Жму Вам крепко руку. Жду Вашего ЗВОНКА.

Искренне Ваш В. М. Василенко».

Все, кто знал Василенко, обязательно слышали от него робкий вопрос, который не давал ему покоя:

— Скажите, я поэт?

Став профессором, сделав в науке немало, в ней будучи известен, уважаем, авторитетен, он все время чувствовал себя непризнанным стихотворцем. Мало тех обычных сомнений в себе, которые кого только не посещают, даже Боратынский жаловался на свой «убогий» дар, так еще и десятилетия непечатания, писания «для себя»… И он неустанно всем, и мне, задавал с ребяческой настойчивостью свой «основной» вопрос при встречах. И в письмах:

«…очень жду Вашего мнения о стихах. Скажите: я все же поэт? Имею ли я право на это высокое звание? Кому нужны мои отвлеченные — о природе, о вымыслах — стихи? Будут ли их читать?»

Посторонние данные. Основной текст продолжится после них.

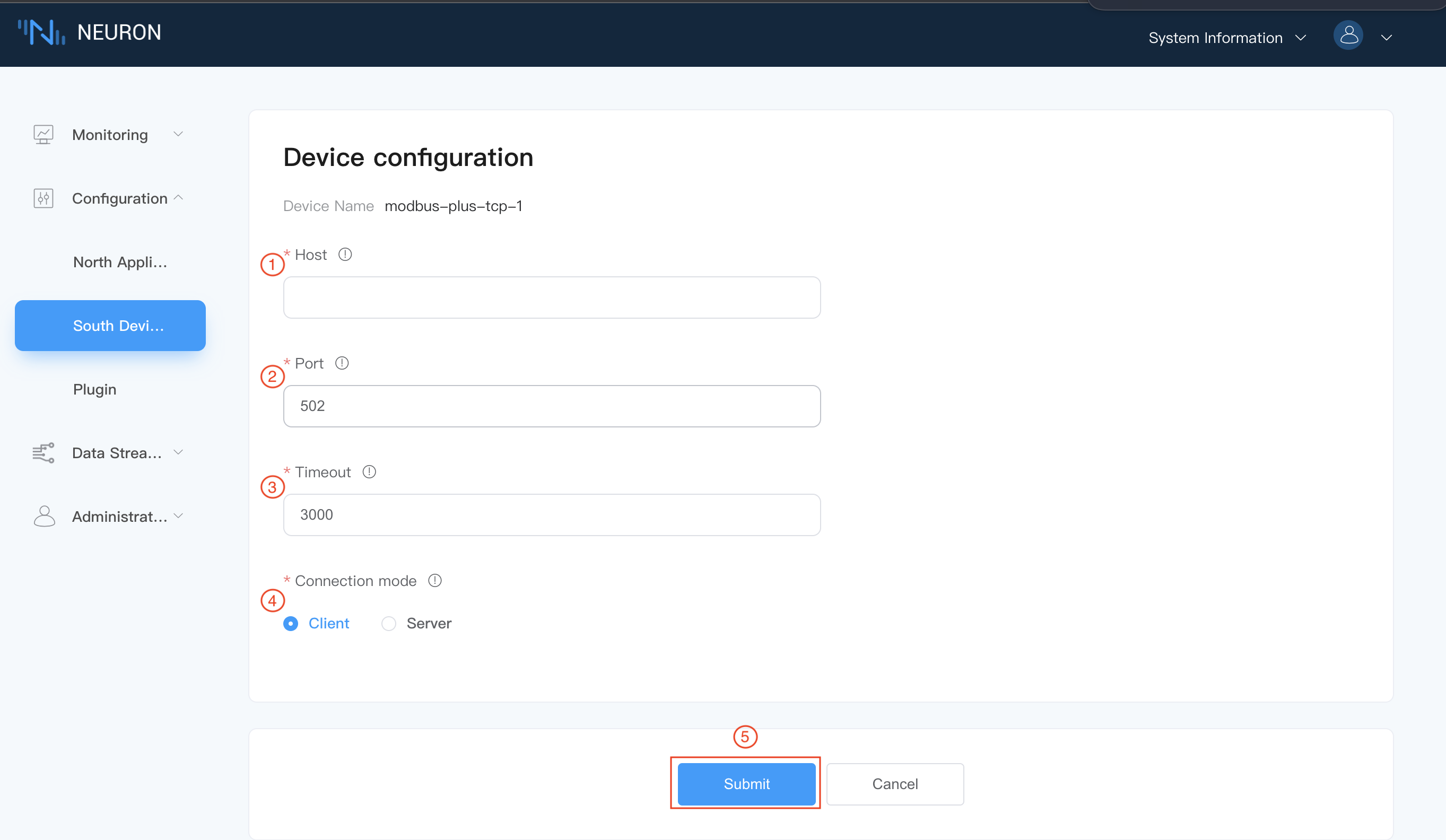Click the Host info tooltip icon

pyautogui.click(x=347, y=253)
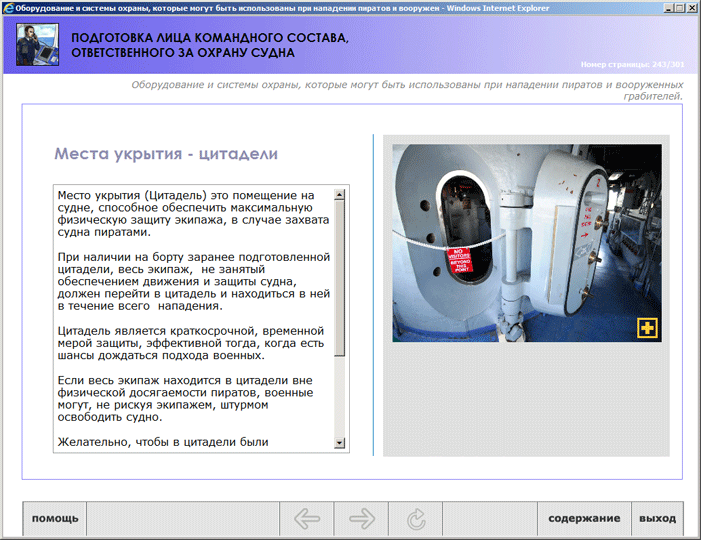The width and height of the screenshot is (701, 540).
Task: Click the circular reload arrow icon
Action: [x=416, y=519]
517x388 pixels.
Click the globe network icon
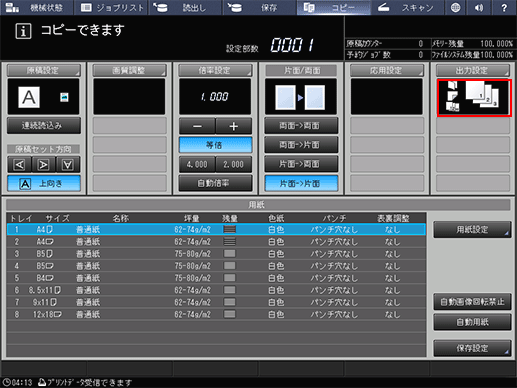pyautogui.click(x=455, y=8)
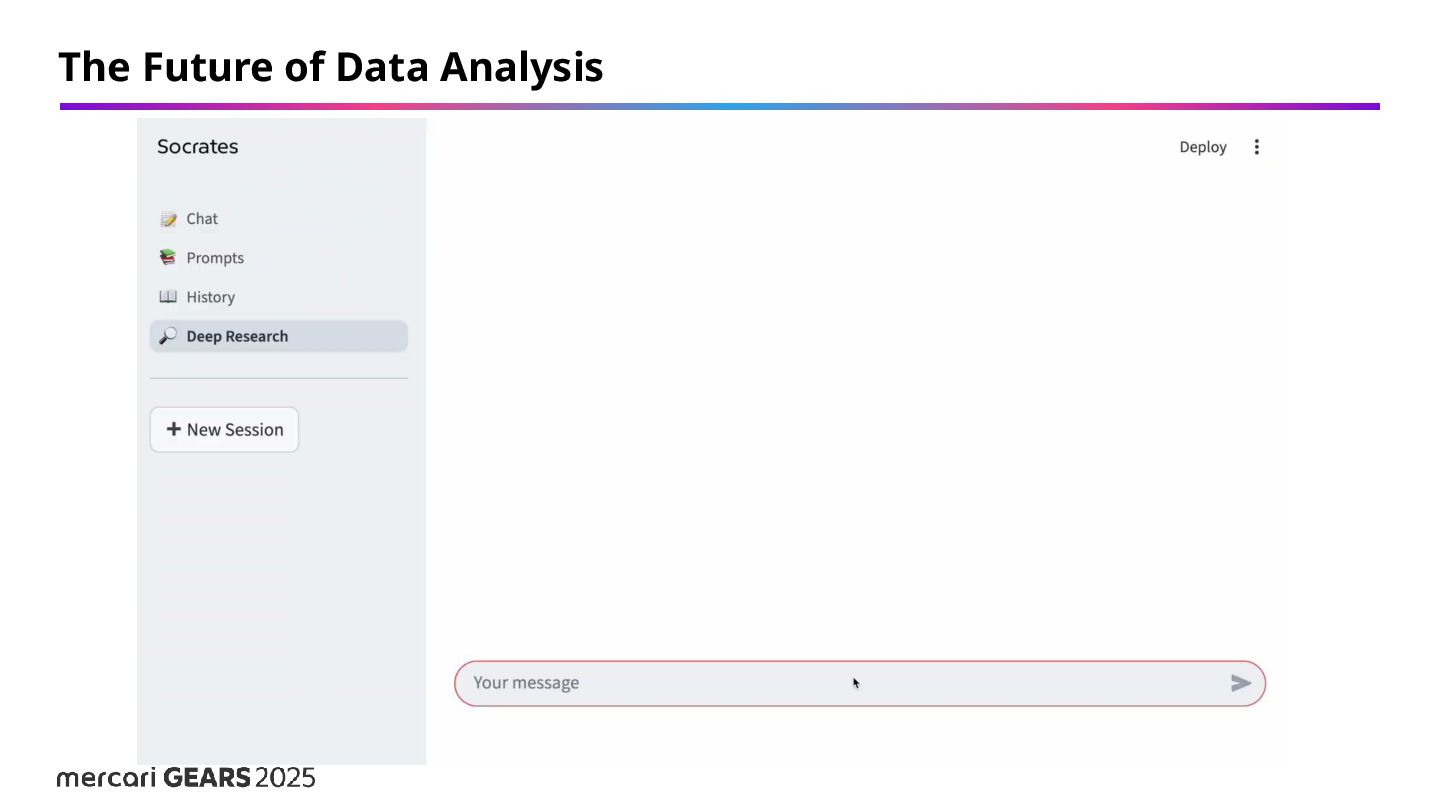Click the Deploy button
Image resolution: width=1440 pixels, height=810 pixels.
(x=1203, y=147)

«…Неужели я все‑таки поэт, конечно, небольшой, не обман ли это моего слуха и моего зрения. Вам я очень верю».

«…Я невольно задаю мне присущий вопрос, Вы его не раз слышали, поэт ли я? Да, есть ли во мне что‑то, что удержит мои стихи на волне времени? …Напишите, ради Бога, мне все же — я немного поэт? Имею ли свое поэтическое лицо?»

Когда вышел справочник членов Союза писателей, в который его приняли в 80 лет, он больше всего радовался тому, что «в скобках там указано: поэт».

Действительно мучительные сомнения в себе, стремление услышать хотя бы какой‑то отзвук в себялюбивом литературном воздухе, тот же сакраментальный вопрос, поэт ли он, делали его болезненно чутким и к равнодушию, и к доброму слову. Выписывая отзывы о своих стихах из писем друга юности, художника Вадима Викторовича Соколова, солагерника, литературоведа Юрия Константиновича Герасимова, высоко чтимого им Давида Самойлова, он делился своей радостью, присылая эти выписки, со мной. Да и не только со мной.

Особенно гордился Виктор Михайлович ахматовской надписью на ее «Подорожнике»: «Виктору Василенко с верой в его стихи». Он мне рассказывал, что Лев Адольфович Озеров в телефонном разговоре заметил ему, что обнародовать ее нескромно, это самореклама. «Я ему нахально заявил — “ну и пусть!”», — добродушно сказал Виктор Михайлович. Озеров судил как человек, про живший всю жизнь в литературе. А Василенко до конца боялся поверить, что он поэт. Чем скромнее сочинитель, тем более он нуждается в сочувствии и похвале.